Tasks to complete:
**1)** Return the records that come after the Greek participles thread, line for line, without changing a word.
**2)** Carry the forum thread on Modern Greek active participles further, starting right after its last post.
— Start Document passage —
# Present Active Participles



## Flaminius

Hello,

I am just wondering how to inflect present active participles in Modern Greek.  Take αγαπώντας for example.  I understand this is the nominative singular masculine, right?

There are a lot of materials out there that explain how to make the participles from verb roots but I have yet to find the declension paradigms.  Can I get the rest of the forms for  αγαπώντας, in other genders and cases please?


----------



## Perseas

In Modern Greek the participles of active voice like «αγαπώντας» or «θέλοντας» are not declined. There is only this one form for all genders and numbers. Neither cases exist, though «-ώντας» or «-οντας» are mainly used in nominative. For the other cases we ususally modify the particple to a subordinate clause or we rarely borrow forms from Ancient Greek.


----------



## Flaminius

I see.  There is no wonder Greek has developed without those cumbersome declensions of participles of active voice in Classical Greek.  Then, how would I say "to those (feminine plural) who love riding motorcycles" as the opening address of an article?

Thanks in advance.

Edit: I mean how to say above not resorting to AG forms.


----------



## Perseas

Flaminius said:


> Then, how would I say "to those (feminine plural) who love riding motorcycles" as the opening address of an article?



I have in my mind something like «Για εκείνες που τους αρέσει να οδηγούν μηχανές/μοτοσυκλέτες»

If there was no reference to women before this opening address, I would suggest to put the word «γυναίκες»: «Για τις γυναίκες που τους αρέσει να οδηγούν μηχανές/μοτοσυκλέτες».


----------



## Flaminius

If που τους is a relative pronoun of a sort, how the verb is inflected in the third person singular whereas the antecedent is in plural?


----------



## Perseas

που is the realative pronoun.
τους is the masc. & fem. personal pronoun in genitive plural. (I like = μου αρέσει)
— End Document passage —
— Start Recorded data —
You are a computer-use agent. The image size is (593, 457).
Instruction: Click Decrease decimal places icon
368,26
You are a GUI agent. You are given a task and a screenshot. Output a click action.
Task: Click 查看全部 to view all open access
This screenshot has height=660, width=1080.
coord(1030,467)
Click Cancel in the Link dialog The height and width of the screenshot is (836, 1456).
— End Recorded data —
Responses to the tasks:
**1)**
You are a computer-use agent. The image size is (593, 457).
Instruction: Click Decrease decimal places icon
368,26
You are a GUI agent. You are given a task and a screenshot. Output a click action.
Task: Click 查看全部 to view all open access
This screenshot has height=660, width=1080.
coord(1030,467)
Click Cancel in the Link dialog The height and width of the screenshot is (836, 1456).

**2)**
Flaminius said:


> how the verb is inflected in the third person singular whereas the antecedent is in plural?


who likes riding = που της αρέσει να οδηγεί (της = the feminine personal pronoun in genitive singular)


----------



## Acestor

Katharevousa participles are still in use and have a very active role in the language.

Modern active participles (or gerunds) are used adverbially. To turn them into nouns you have to use a phrase. For your example, try a simpler verb, e.g. αγαπώ (love):

those (feminine plural) who love riding motorcycles = όσες αγαπούν τις μηχανές

We would not use a katharevousa participle (οι αγαπώσες) in this case.


----------



## Flaminius

@Perseas
Everything in your example sentence is now clear.  The trouble was that I didn't know that οδηγώ was an impersonal verb.

@Acestor
How does a katherevousa participle decline to the number, case, and the gender?


----------



## Acestor

The katharevousa participles are pretty much the same as the participles of ancient Greek. Try this tool: http://www.lexigram.gr/lex/arch/#Hist2

No one would say "η αγαπώσα" (ἡ ἀγαπῶσα, the one who loves) nowadays , but we still use some of those participles, passively in fossilised expressions (e.g. η μαθητιώσα νεολαία) or actively, creating new expressions where necessary if the style allows it.


----------



## Flaminius

Sorry but I cannot find the form you showed above as a katherevousa participle (οι αγαπώσες) in the table of present active participles.  See for example, here, where αγαπώσα can be found.


----------



## Acestor

I don't know how your book is structured. Try Google ( https://www.google.gr/search?q="ἀγα...9.1229j0j9&sourceid=chrome&es_sm=122&ie=UTF-8 ) or use the link I gave you for ancient Greek. Look for "ἀγαπῶσαι" in ancient Greek. In modern Greek it is "αγαπώσες" (the form exists, but it is hardly ever used for the specific verb). You'll find that here: http://www.lexigram.gr/lex/newg/αγαπώσες#Hist1 (Μετοχές > Ενεστώτας > Θηλυκό).


----------



## Αγγελος

οδηγώ is NOT an impersonal verb. It means "lead", "guide" and "drive" (a motor vehicle).
αρέσω is usually impersonal. Μου αρέσει να οδηγώ = Ι like driving.
(But it can also be used with a personal subject.  Δεν μου αρέσει το ψάρι = I don't like fish. O George Clooney αρέσει στις γυναίκες 
The relative που is very loose in its construction. You can perfectly well say Ο άνθρωπος που παντρεύτηκα την κόρη του (=whose daughter I married) or Αυτός που του ζήτησα λεφτά (=He whom I asked for money), and likewise Οι γυναίκες που τους αρέσει να οδηγούν αυτοκίνητο = Women who like driving cars.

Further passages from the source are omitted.